Epple joined the Hopeless team years later, as part of a new generation. He grew up in Lancaster as a drummer and fan of punk music. He applied to CSUN’s music program, but after a “flubbed” audition and unable to read sheet music, Epple said, he had a decision to make: choose a different major or pick a different school. He enrolled at CSUN anyway, studying sociology and focusing on his new goal of working on the business side of the music industry.

He found the community at CSUN extremely inspiring, even from outside the music program itself.

“Being around so many people that had higher aspirations and wanted to be in the music industry was the most helpful part,” Epple said.

He was a fan of Hopeless Records for years before joining the staff. So much so that Epple applied for a job with the label during his final year at CSUN, in 2013. He was rejected the first time, but that didn’t stop his drive and passion for the company. He tried again in 2015, and this time, it was a perfect fit: Epple joined the label to spearhead Hopeless’ efforts in streaming and promotions, which led to his current position as vice president of streaming and promotions.

The label increasingly has embraced philanthropy since Posen created the nonprofit and imprint label Sub City Records in 1999. He and his team formed the nonprofit to raise funds and awareness for other nonprofit organizations important to their artists.

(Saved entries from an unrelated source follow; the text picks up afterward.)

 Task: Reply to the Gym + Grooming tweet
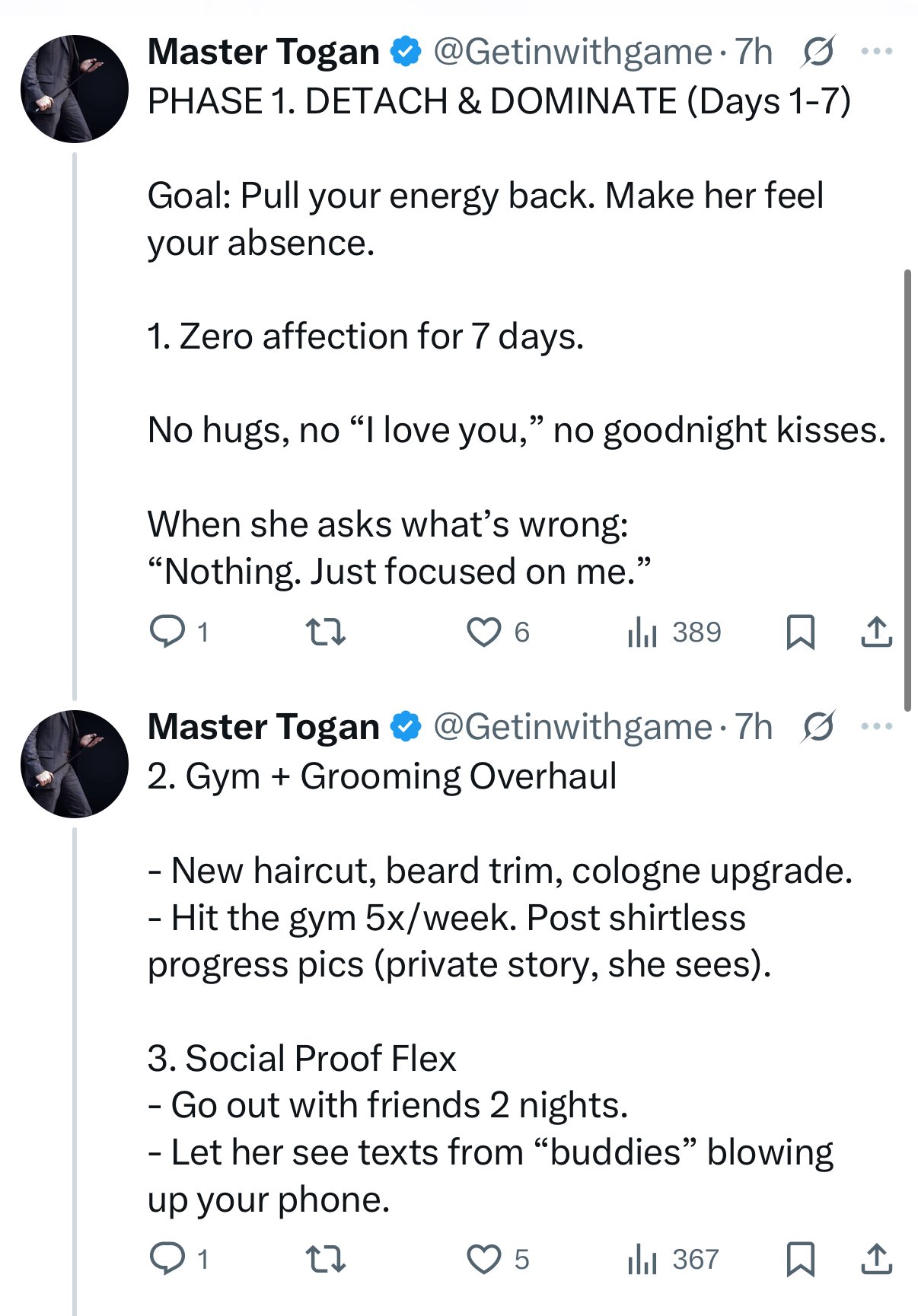(x=167, y=1259)
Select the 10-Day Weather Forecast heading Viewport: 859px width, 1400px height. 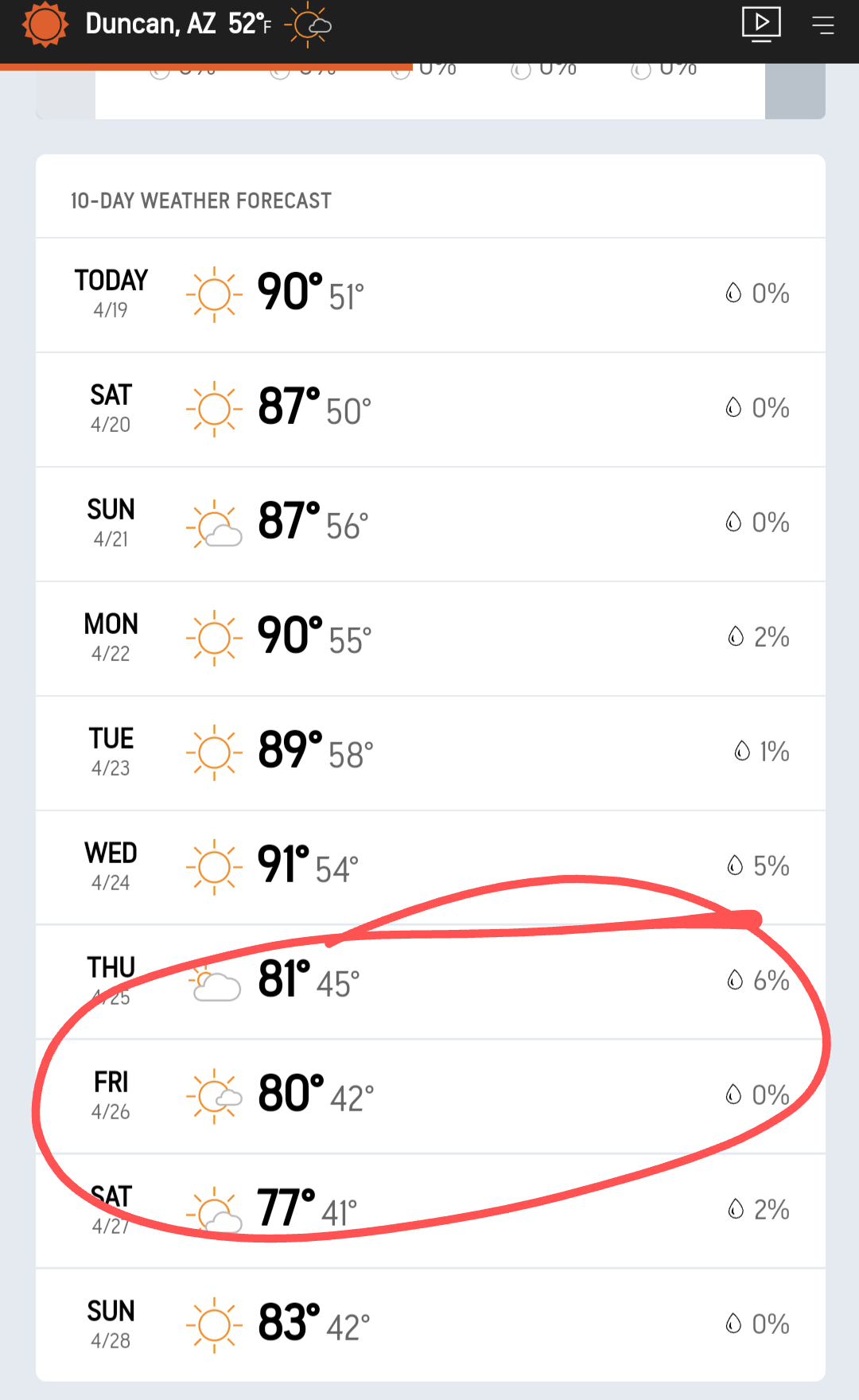click(201, 200)
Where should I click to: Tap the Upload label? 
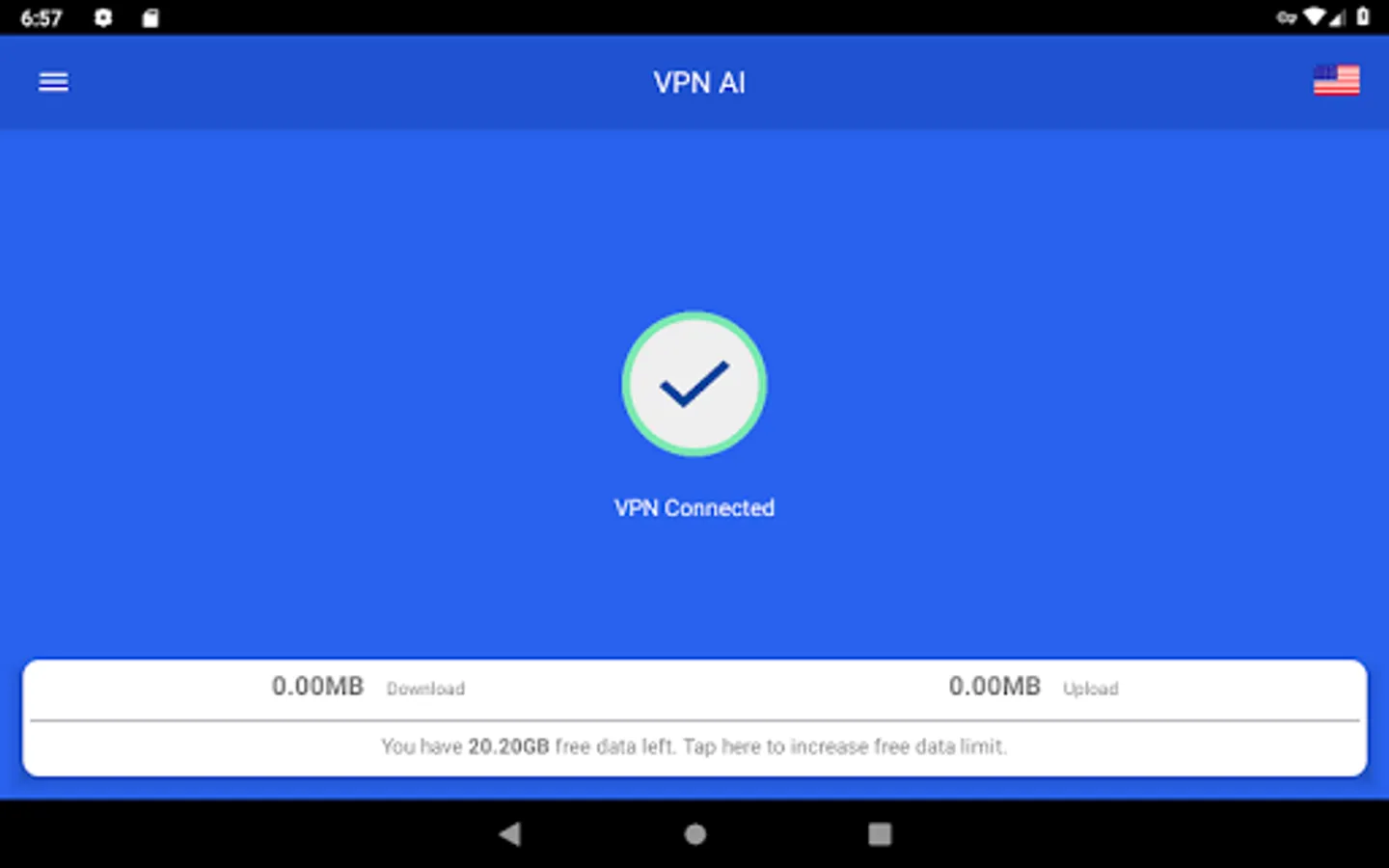1091,689
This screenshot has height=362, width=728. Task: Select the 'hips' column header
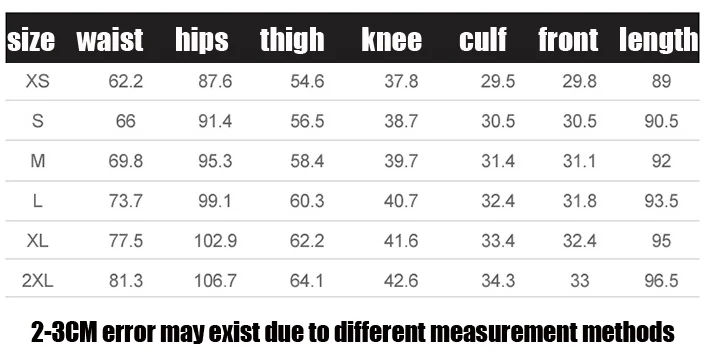pyautogui.click(x=202, y=40)
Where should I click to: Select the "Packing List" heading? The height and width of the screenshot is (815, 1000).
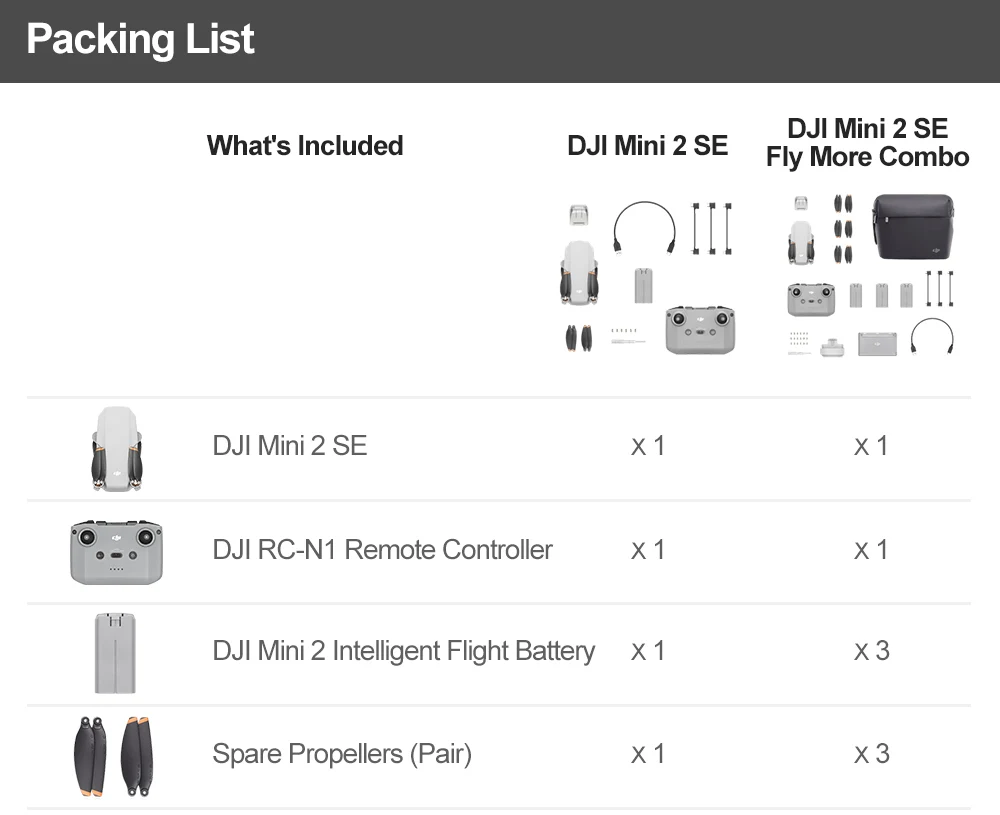point(140,40)
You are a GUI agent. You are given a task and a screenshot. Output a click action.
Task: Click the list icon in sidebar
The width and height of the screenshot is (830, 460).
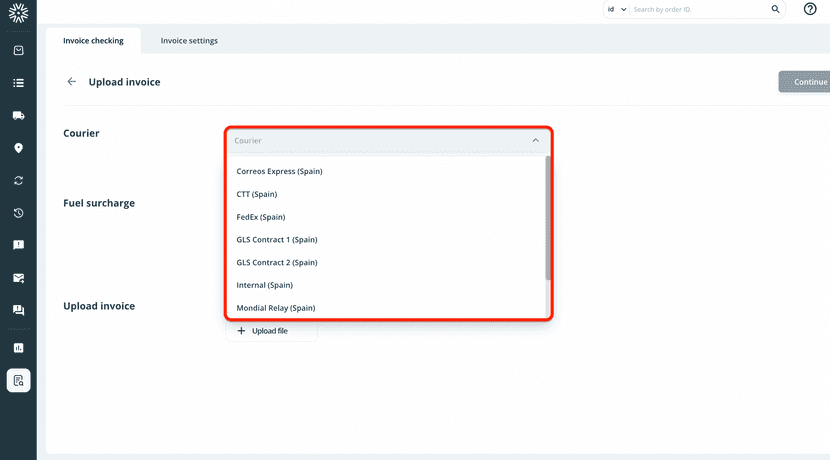point(18,83)
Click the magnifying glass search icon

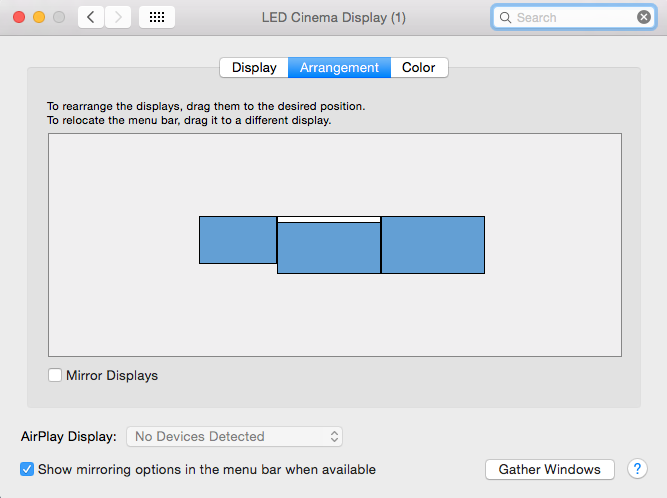pos(505,17)
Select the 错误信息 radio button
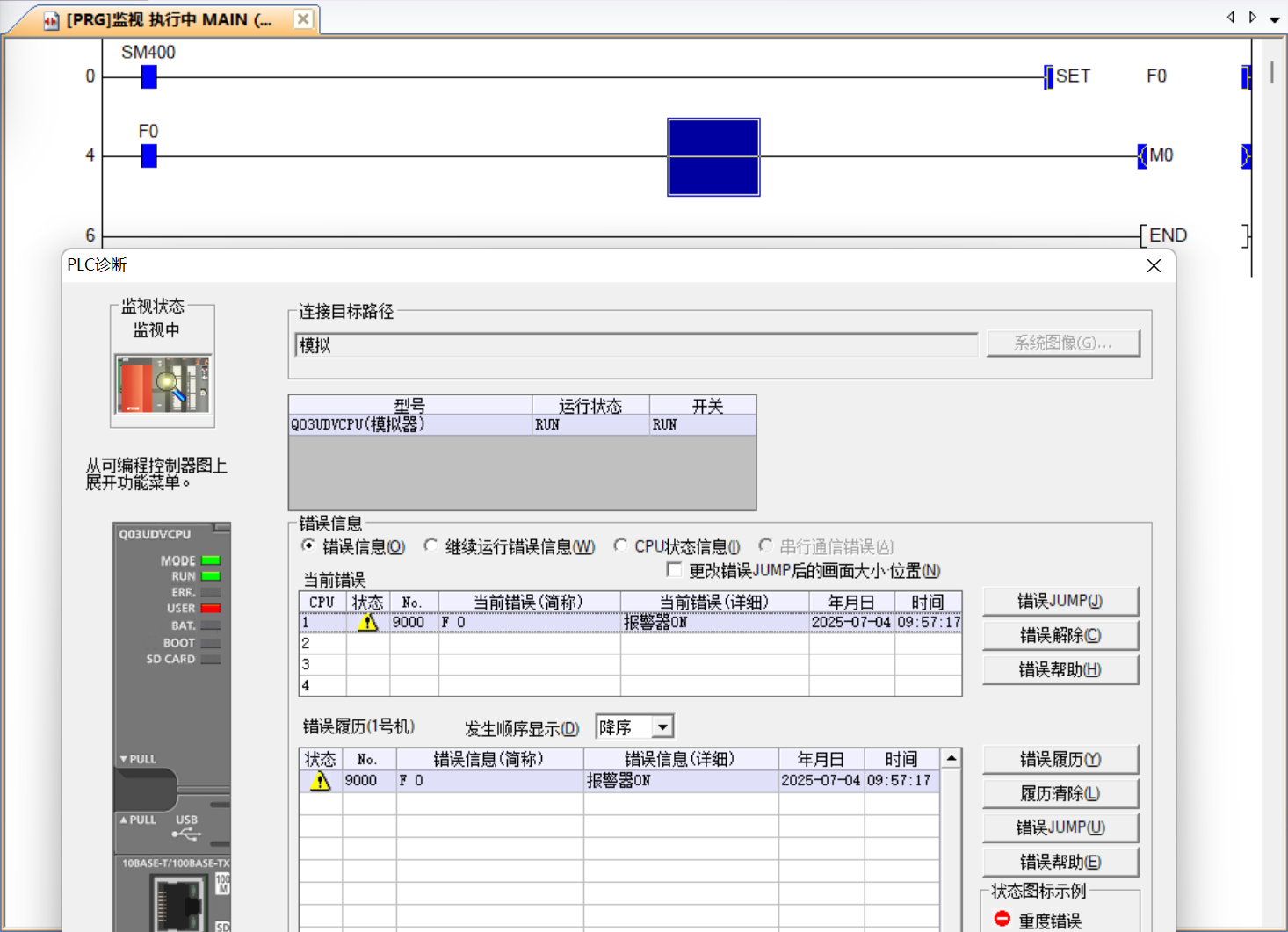Viewport: 1288px width, 932px height. coord(308,546)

Person and Posen described the philanthropy as one of their most gratifying experiences since the birth of Hopeless Records. 

“It is rewarding knowing that we are doing something that is connecting to make a positive impact, literally and emotionally,” Person said.

Sub City gives artists and their fans a chance to align musicians’ talent and dedication with causes for which they care deeply.

“It’s not about me, Hopeless isn’t about me. Anything I could do to make people’s lives better is rewarding,” Posen said. 

Twenty-five years later, Sub City has raised more than $3 million for causes such as gun violence prevention, suicide prevention, mental health and blindness.

In December, Hopeless Records celebrated 30 years, with an exhibit featuring artifacts from past and present Hopeless artists, at the Valley Relics Museum. The exhibit will travel to multiple museums around the country this year, such as the Rock and Roll Hall of Fame in Cleveland, Ohio, this summer and The Punk Rock Museum in Las Vegas in October.

“While we started as a ‘punk’ label and still carry the original punk philosophy and ethos, Hopeless is now one of the largest independent record labels in the world with over 15 million albums sold,” Posen said.

Three decades down the line, the CSUN alumni look back at the label’s journey — and the individual parts they’ve played — and look forward to punk’s future. 

“Keep evolving … I hope artists never feel like they have to conform to what was ‘punk’ 10 or 20 years ago,” Epple said.

Unconventional journeys and unexpected choices laid the foundation of Hopeless Records. The independent label was heavily influenced, the trio said, by lessons learned at CSUN.

“The most important thing you’re going to learn about in college is who you are,” Person said. 

Embodying the relentless spirit of punk rock, the label and these three Matadors exemplify the power of perseverance and passion in the face of adversity — of never giving up on a dream.

“Don’t let failure stop you,” Epple advised today’s students. “Keep showing up and keep trying. You will find your place.”